With the NBA Draft rapidly approaching and the Wine and Gold looking to follow in the footsteps of their Oklahoma City build-it-through-the-draft brethren, acquiring lottery selections sits atop Chris Grant’s list of priorities. Rumors abound, be they trading up to acquire Anthony Davis, potentially jumping ahead of Washington to land Bradley Beal, or even moving down in a scenario wherein the Cavaliers draft sixth- and eleventh-overall rather than fourth. But no rumor has drive the sports talk circuit more than the one involving a fan favorite in long-time hustle stat extraordinaire Anderson Varejao, conceivably heading to Golden State along with the 24th-overall selection1 for the Warriors’ seventh-overall pick.
Allegedly, it was the Cavaliers who said ‘Thanks, but no thanks.’
Varejao has long been discussed as a potential trade piece, but not due to a bloated expiring contract or lack of production. Prior to the selection of Kyrie Irving one year ago, it was Varejao who was the most coveted player on the Cavaliers’ roster. It was also Varejao, unfortunately, who managed to get injured during two consecutive seasons, squashing any and all short-term trade value. The teams continued to call, but were asking for a bit of a discount. One that the Cavaliers’ brass has long been unwilling to accept given the leadership, hustle and determination that oozes from the Brazilian big man every time he takes the floor.
But in a world where there is a delicate balance between short-term learning and long-term success, there will also come a time when parting with Varejao is the best move in a basketball sense. Seven-footers demand a premium, skill sets notwithstanding.

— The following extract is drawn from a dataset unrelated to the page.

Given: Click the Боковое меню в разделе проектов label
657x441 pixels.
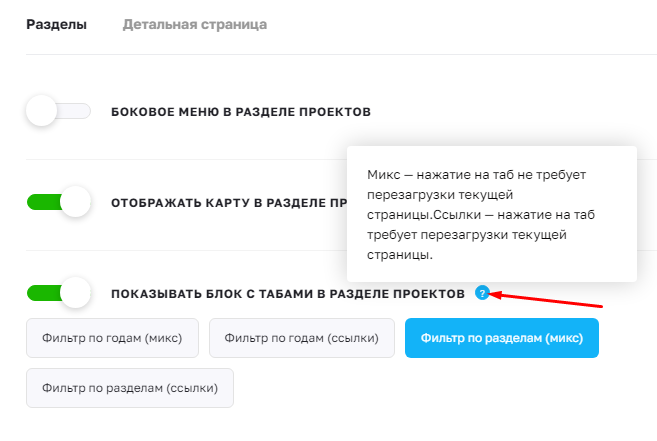Looking at the screenshot, I should [x=240, y=112].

One who can average a double-double while defending the pick-and-roll with such tenacity will still be on NBA wish lists despite the fact that Varejao is going to turn the big three-zero this September.
So why would Chris Grant be the one to allegedly balk at the offer? Because he should, at least at this stage. Why should the Cavaliers pull the trigger on a deal when they are currently unsure of what options would be there at No. 7? Presently, the tiers of player quality favor Grant holding on to his chips until this Thursday where he could strike while the Draft iron is nine kinds of red.

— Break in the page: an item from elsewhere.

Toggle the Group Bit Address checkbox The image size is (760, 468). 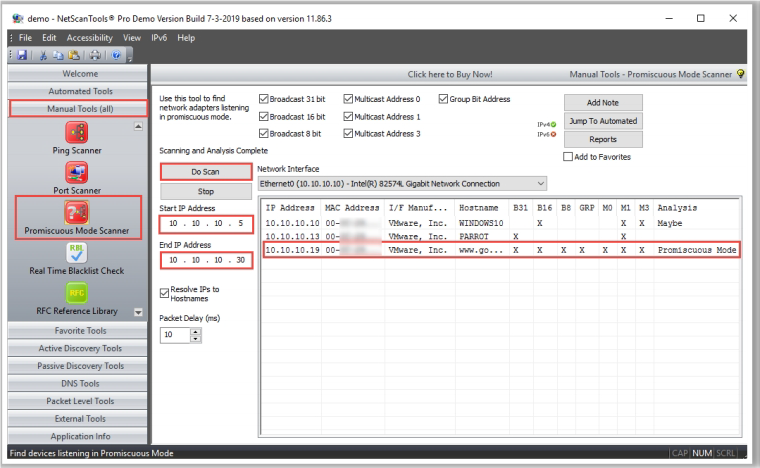click(441, 100)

Anthony Davis is a tier unto himself. Then comes the next wave: Michael Kidd- Gilchrist, Thomas Robinson, Bradley Beal, Harrison Barnes and Andre Drummond. At this stage, these five players could go in any order and no one would bat an eye. But once that seventh-overall pick is on the clock, the fun begins. One national draft pundit says that a player who is taken with No. 7 could easily go at No. 17 if the situation was different. Why would Grant want to trade to the very top of a tier if he would be taking similar quality to those just a handful of picks above his current spot at No. 24?
But in the event that Portland throws a curve ball and takes someone like Damian Lillard — who recently wowed during a private workout — at No. 6 in order to fend off Toronto, that Golden State pick becomes a bit more intriguing. The vast majority of Cavalier fans break out into hives and acquire the shakes upon hearing consideration for UConn’s Andre Drummond at No. 4. However, if — say — Michael Kidd-Gilchrist falls to the fourth-overall pick and Drummond is there at seven, moving Varejao might not be so bad. It’s at least more preferred than dealing a center then being left with two wings2 and then forcing Tristan Thompson into a center role for 36 minutes per evening.
Certainly, any trade of a player like Varejao for a relatively unknown or a project3 would not be applauded by the casual fans. It could also be a move that keeps the Cavaliers in the lottery for yet another off-season as the city of Cleveland saw first-hand that a defense without Varejao in the middle is considerably weaker than one with.
But come Thursday evening, if the Golden State Warriors are on the clock and one Chris Grant’s top four or five players happens to be available at No. 7, he may be hard-pressed to keep the red light on a deal which would undoubtedly have a better chance of improving the long-term prospects of this Cavaliers team. After all, who doesn’t like 11th-hour suspense?